For many Christian pilgrims to Jerusalem, the most important and meaningful thing they will do while in the city is walk the Via Dolorosa, the route that Jesus took between his condemnation by Pilate and his crucifixion and burial. Map. Another map.
The Via Dolorosa pilgrimage is followed by Christians of many denominations, but especially Catholics and Orthodox. The Via Dolorosa pilgrimage been followed since early Christianity, beginning as soon as it became safe to do so after Constantine legalized the religion (mid-4th century).

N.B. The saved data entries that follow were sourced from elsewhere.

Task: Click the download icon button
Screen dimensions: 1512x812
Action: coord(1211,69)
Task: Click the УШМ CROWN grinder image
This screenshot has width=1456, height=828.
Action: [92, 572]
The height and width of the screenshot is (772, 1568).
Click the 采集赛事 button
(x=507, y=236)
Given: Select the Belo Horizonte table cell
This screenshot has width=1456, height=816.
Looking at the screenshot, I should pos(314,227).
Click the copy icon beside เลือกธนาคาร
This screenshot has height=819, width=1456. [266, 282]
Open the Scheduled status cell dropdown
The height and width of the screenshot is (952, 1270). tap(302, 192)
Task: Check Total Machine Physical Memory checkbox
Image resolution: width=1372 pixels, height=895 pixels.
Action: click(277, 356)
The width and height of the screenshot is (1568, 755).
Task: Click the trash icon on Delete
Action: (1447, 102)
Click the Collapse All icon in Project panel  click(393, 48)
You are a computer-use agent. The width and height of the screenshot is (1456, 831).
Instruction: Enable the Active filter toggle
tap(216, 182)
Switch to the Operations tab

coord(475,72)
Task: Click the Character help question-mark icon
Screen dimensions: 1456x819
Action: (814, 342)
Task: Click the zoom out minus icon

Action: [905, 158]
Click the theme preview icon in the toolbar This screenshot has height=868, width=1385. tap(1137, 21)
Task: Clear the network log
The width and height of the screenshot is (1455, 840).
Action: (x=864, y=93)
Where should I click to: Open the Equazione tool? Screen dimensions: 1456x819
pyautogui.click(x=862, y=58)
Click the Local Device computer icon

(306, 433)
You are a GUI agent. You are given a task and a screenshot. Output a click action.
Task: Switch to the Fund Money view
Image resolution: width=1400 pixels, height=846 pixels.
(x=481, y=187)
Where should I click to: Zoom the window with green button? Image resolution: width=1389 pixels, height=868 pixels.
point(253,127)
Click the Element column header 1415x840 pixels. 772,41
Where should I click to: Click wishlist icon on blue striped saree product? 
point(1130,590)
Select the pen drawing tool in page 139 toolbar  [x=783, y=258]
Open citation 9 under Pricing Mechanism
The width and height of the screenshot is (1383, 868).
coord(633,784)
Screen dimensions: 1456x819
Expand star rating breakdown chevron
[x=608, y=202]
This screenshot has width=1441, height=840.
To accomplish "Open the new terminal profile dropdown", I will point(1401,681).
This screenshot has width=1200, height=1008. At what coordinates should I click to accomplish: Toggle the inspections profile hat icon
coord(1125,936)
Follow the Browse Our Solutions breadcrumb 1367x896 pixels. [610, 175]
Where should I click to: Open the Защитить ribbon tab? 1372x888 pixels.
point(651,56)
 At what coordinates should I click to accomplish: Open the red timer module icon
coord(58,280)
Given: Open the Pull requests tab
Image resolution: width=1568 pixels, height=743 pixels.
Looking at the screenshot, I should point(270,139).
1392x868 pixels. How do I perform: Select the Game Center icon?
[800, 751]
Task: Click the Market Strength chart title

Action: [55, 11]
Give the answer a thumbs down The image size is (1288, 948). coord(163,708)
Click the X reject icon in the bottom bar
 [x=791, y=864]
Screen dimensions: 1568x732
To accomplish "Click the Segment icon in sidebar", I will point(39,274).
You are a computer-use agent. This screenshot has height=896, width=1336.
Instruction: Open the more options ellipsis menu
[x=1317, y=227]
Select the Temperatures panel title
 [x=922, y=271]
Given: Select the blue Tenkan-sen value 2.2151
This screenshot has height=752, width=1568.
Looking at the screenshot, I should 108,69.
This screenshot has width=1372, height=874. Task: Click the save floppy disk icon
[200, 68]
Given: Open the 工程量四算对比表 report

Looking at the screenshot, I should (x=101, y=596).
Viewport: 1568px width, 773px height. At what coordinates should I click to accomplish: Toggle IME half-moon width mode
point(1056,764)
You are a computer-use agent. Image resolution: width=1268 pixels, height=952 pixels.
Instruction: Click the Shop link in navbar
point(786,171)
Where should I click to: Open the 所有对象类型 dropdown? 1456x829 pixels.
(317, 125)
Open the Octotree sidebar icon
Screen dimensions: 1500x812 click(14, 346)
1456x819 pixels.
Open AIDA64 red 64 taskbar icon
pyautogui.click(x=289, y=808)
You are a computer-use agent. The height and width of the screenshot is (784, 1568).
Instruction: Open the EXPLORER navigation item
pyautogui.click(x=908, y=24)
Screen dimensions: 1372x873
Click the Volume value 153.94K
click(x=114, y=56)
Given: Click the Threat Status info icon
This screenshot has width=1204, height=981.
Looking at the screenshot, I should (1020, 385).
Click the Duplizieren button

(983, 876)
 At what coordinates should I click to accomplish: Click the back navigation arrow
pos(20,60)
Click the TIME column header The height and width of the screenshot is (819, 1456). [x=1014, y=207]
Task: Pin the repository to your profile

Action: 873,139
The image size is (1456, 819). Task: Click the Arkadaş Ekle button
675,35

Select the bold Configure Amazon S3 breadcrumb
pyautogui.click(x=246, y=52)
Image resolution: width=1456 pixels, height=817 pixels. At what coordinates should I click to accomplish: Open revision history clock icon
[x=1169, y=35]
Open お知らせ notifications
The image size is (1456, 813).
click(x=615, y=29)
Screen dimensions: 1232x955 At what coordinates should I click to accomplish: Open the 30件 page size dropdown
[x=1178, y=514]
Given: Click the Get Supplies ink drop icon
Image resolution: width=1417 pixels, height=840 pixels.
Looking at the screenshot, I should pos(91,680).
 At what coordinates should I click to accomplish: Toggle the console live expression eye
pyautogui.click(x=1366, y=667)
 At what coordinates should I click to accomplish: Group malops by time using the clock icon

Originally, Byzantine pilgrims followed a similar path to the one taken today, but did not stop along the way. Over the centuries, the route has changed several times. By the 8th century, the route had changed: beginning at the Garden of Gethsemane, pilgrims headed south to Mount Zion then doubled back around the Temple Mount to the Holy Sepulchre.
The Middle Ages saw two rival routes, based on a split in the Latin Church: those with churches to the west went westward and those with churches in the east went eastward. From the 14th to 16th centuries, pilgrims followed the Franciscan route, which began at the Church of the Holy Sepulchre and included eight stations.
Around this time, the tradition of 14 Stations of the Cross was developing in Europe. To avoid disappointing European pilgrims, the difference was made up with the addition of six more stations. Today, the main route of the Via Dolorosa is that of the early Byzantine pilgrims, with 14 stations along the way.
However, alternative routes are followed by those who have different opinions on the locations of various events. Anglicans believe Jesus would have been led north towards the Garden Tomb, while Dominican Catholics start from Herod’s Palace near Yafo Gate.
For most pilgrims, however, the exact location of each event along the Via Dolorosa is of little importance; the pilgrimage has great meaning due to its proximity to the original events and the reflection upon them along the way.